それほど勉強時間が増える理由は、やはり中国が日本以上に学歴社会だからです。どれほどよい大学を卒業できるかで、就ける職や収入が決まります。よい大学に入るために、また、そのような大学に多くの合格者を出す進学校に入学させるために、中国の親はみんな小学生のころから猛勉強させます。
特にその傾向が強いのは、都市部に住んでいる富裕層や、地方に住んでいても、子供によい教育を受けさせる経済力のある家庭です。

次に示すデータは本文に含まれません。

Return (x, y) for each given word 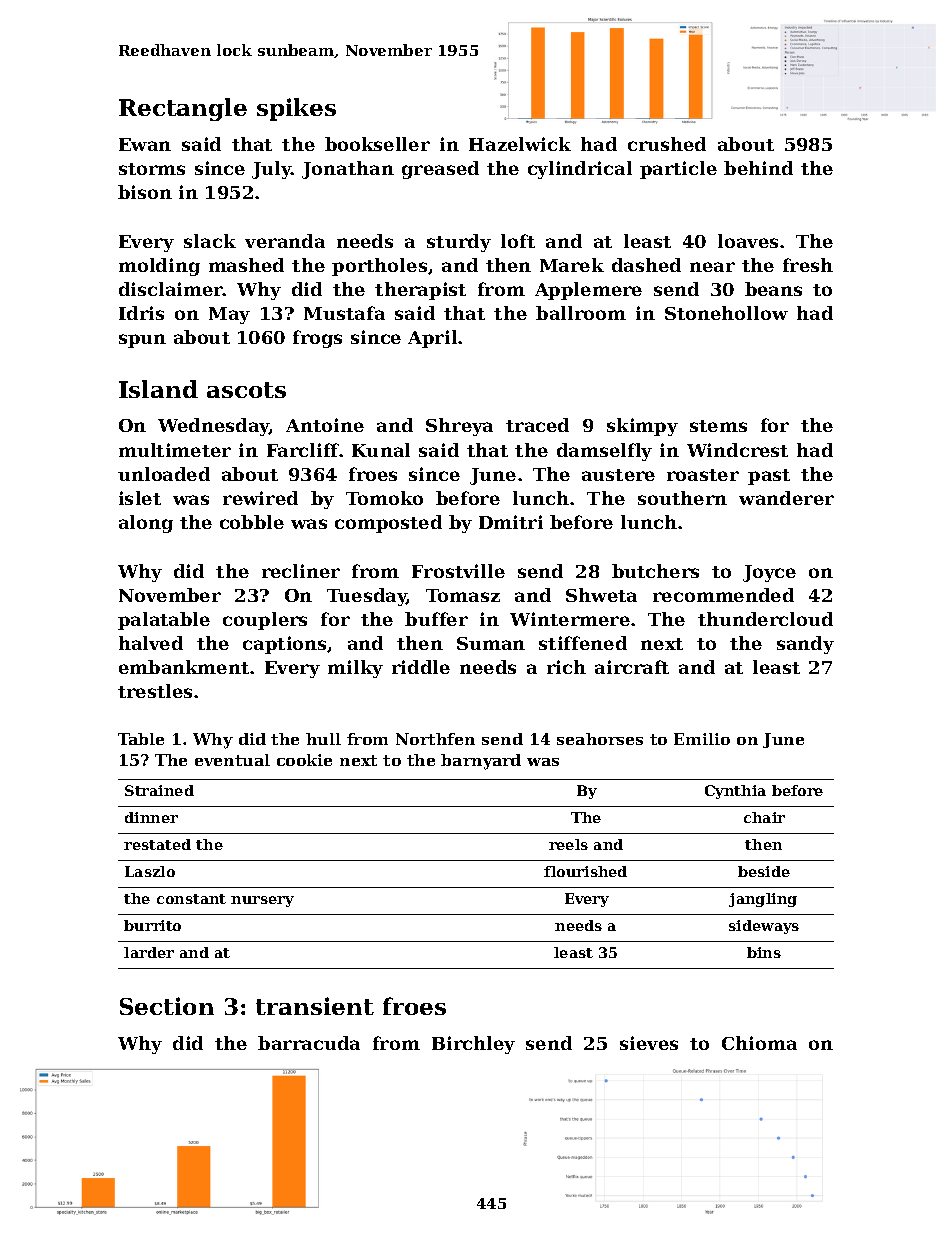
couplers (265, 621)
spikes (296, 109)
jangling (763, 900)
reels (568, 844)
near (712, 267)
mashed (246, 265)
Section (167, 1006)
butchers (655, 571)
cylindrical (580, 170)
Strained (159, 790)
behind (758, 168)
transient (315, 1006)
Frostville (458, 571)
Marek (572, 265)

よく「中国人はマナーを守らない」という言葉を耳にしますが、実はマナーを守らないのではなく、そもそもマナーを重視するような教育を受けていないのだと私は思います。

課外活動について

日本には中学生になるとみな本格的に部活を始めますが、中国ではそのような中学生は少ないです。「学校の勉強で精いっぱいで、そんなことやる暇がない」と現地校に通っていた友達が言っていました。
私自身、ローカルの小学校に通っていたころ、頻繁にある小テストや毎日大量に出される宿題に追われて、夜遅くまで勉強していたのを覚えています。中学でもローカルの学校に入学していたら、高校受験に備えて勉強量はもっと増えていたことでしょう。中国の学校の評価は、難関高校・大学への合格率で大きく変わり、翌年の受験者や入学者にも影響が出るので、いかに合格者をたくさん出すかという点に教育カリキュラムの中心を置いているように見えます。その代わり、生徒が塾に通う必要はなく、中国では塾に通う子供が日本より圧倒的に少ないです。

そんな勉強で忙しい中国の子供たちの進路は、たいてい親御さんが全部決めます。日本では中学生くらいになれば自分たちで高校を調べて志望校を決め、受験勉強に挑むのが普通ですが、中国では親御さんが主導権を握っているのが普通です。親に決められた志望校を目指して毎日勉強に明け暮れることができるというのは、それだけ親に対する敬意があるということでもあり、その部分はすごいな、と思います。